─── Source extract ───
I felt moved to reply to this topic. I've been driving VW's since '85 and for the most part they have served me well even under extreme punishment







. My first car['80 Rabbit diesel] had problems with oil leaking back into the filter housing and causing sudden acceleration. That was not fun at all - cruising down the road then all the sudden the car just took off and left James Bond like smoke screens behind me. I laugh now but almost crapped myself when it happened.







My next car ['79 gas Rabbit] took most all the abuse a broke college student could throw at it. The water pump failed and warped the head. That was the costliest thing to happen to it. The rest I learned to live with. My '90 Fox I had no problems out of. My MkIII '99 Jetta GL had problem with the windows and the door locks. Minor problems to be sure. and to connect with another post it could be a pain in the butt. Getting from point A to point B via c,d,e,f,g, etc... was never a concern. My curent '03 Jetta GL 1.8t







I've had no problems out of. Thank you God for the small things... I've read Consumer Reports and for the most part they have had VW's number dialed for the past 2-3 decades. They do love the quality that Asian carmakers put out. The group that reads target market that reads CR seems to be oriented to spending their money wisely as possible[i.e. buy a car that won't cost a lot to keep up]. Would I like to see VW reviewed by CR as well as Honda or Toyota? Yes. Will that keep me from refering a freind to VW? No. Others have said that the asian cars have no appeal to them. I agree. I to this day have not found anything coming from Japan that excites me. I feel isolated and uninspired when in one.







The dealership closest to me isn't very fond of aftermarket parts as they have a prominent sign in the service department warning against using aftermarket parts and basicaly don't really make you feel that they are happy to see you.







I would agree that JD Powers isn't worth paying attention to. One can only hope that some day the people in Germany will figure out how to build a flawlessly performing vehicle.


----------



## 2003Sport (Dec 21, 2003)

*Re: WHY JD POWERS IS WRONG (sails180)*

If you want some simple MATH have a look at this British survey based upon warranty claims not personal opinions. 
VW BETTER than average, Subaru third worst. 
TOYOTA 8th just ahead of VW 9th Best
WHO IS JD POWERS KIDDING? WHO IS PAYING THEM?
Golf twice as reliable as average, Polo FOUR times more reliable than average car!

http://www.reliabilityindex.co...8601#


----------



## 2003Sport (Dec 21, 2003)

*The truth about reliability is finally revealed!!!!*

It is clearly cheaper to own a VW than a Toyota!! Similar reliability but repair cost for Toyota is almost TWICE VW!!!!!!!!!!!!
─── Records provided ───
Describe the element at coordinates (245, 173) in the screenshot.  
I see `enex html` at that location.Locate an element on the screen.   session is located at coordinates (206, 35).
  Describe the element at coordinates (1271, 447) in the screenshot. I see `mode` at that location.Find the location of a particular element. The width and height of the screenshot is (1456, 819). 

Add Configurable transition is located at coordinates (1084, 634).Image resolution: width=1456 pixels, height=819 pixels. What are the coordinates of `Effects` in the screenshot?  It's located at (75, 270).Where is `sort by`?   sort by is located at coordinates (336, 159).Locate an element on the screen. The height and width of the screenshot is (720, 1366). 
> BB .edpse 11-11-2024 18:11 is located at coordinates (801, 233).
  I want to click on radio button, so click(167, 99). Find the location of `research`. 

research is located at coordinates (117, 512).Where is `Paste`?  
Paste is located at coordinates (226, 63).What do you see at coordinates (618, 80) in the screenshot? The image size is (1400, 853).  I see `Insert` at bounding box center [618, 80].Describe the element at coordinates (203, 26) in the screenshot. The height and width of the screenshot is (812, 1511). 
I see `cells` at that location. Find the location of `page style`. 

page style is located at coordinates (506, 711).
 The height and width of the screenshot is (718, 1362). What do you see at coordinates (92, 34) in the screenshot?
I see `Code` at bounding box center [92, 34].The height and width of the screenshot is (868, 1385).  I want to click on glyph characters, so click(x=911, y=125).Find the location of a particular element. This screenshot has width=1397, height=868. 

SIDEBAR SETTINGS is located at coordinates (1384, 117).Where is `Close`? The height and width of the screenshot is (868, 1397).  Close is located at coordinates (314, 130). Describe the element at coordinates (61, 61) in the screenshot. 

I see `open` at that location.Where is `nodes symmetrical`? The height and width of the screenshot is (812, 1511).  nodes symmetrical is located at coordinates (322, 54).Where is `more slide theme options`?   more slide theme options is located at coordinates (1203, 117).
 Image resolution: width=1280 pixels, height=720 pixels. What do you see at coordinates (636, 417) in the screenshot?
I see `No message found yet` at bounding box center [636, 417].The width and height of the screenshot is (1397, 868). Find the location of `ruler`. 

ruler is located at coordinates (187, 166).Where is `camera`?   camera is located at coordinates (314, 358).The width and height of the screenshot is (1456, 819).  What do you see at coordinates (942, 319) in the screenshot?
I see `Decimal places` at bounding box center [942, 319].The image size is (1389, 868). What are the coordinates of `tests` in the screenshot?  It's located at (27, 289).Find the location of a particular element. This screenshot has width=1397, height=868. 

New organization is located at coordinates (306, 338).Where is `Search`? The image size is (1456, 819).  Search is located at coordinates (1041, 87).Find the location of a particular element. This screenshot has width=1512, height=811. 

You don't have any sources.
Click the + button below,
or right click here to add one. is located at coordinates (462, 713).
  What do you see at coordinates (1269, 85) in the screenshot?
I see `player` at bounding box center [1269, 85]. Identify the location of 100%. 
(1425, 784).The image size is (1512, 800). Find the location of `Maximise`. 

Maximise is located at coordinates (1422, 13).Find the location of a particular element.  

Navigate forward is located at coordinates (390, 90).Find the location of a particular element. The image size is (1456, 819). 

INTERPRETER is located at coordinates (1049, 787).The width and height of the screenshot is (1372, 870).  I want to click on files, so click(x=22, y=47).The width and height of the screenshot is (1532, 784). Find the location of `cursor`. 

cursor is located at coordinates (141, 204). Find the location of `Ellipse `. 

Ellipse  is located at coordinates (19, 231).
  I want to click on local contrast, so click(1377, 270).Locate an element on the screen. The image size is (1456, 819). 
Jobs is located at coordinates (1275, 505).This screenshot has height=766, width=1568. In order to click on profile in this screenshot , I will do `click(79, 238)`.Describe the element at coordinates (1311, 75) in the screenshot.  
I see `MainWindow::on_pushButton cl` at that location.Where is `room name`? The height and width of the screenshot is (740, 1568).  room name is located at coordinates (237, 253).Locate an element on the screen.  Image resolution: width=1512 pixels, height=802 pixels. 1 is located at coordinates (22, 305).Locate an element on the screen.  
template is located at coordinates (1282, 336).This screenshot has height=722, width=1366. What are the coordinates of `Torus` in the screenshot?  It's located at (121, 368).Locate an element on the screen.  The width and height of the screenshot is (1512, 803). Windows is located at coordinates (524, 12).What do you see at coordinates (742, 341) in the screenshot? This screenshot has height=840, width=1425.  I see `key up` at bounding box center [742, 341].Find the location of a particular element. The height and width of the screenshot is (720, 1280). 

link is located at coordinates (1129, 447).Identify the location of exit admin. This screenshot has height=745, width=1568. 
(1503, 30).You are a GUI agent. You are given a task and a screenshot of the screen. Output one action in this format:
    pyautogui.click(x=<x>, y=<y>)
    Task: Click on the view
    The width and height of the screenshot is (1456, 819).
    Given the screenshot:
───
» What is required:
Continue the forum thread on Volkswagen reliability above from where it stops.

» Exercise output:
 [URL]http://www.reliabilityindex.co.uk/man_index_2.html?searchtype=avgrep&apc=3128339010848601[/URL]


----------



## 2003Sport (Dec 21, 2003)

*Whoops try this link!*

http://www.reliabilityindex.co...48601


----------



## Xertes (Jul 18, 2004)

*Re: (VWTardis)*

just to get in on the fray..... i have a 2001 VW Jetta TDI with almost 80,000 miles on it. i bought it in march of '03 with 56,000 miles on it. haven't had a single problem, except for the dealership screwing up when they replaced my timing belt and my dumb-ass running the car out of fuel and having to get a new fuel pump. granted, i am religious on the service schedule. every 5-6000 miles, my baby goes in for the recommended service, but she runs great, and i wouldn't trade her for anything in the world right now, except maybe a brand new porsche


----------



## lgl007 (May 25, 2004)

Hey guys... thought I would just pipe in here...
I have a 2001 GTI with 47,000 km's on it. So far trouble free with the expection of replacing two front headlight bulbs and one rear (pretty inexpensive), a free repair when my window just fell into the door one day (a few months ago) and a free repair when my sunroof would not close one year into ownership ;-P Those are the only problems I've had with my 1.8T.

Now mind you, I would not have bought the car had it not been made in Germany. Mine is one of the last GTI's, back then, to come off the German assembly line. /shrug not sure if it makes a difference or not ...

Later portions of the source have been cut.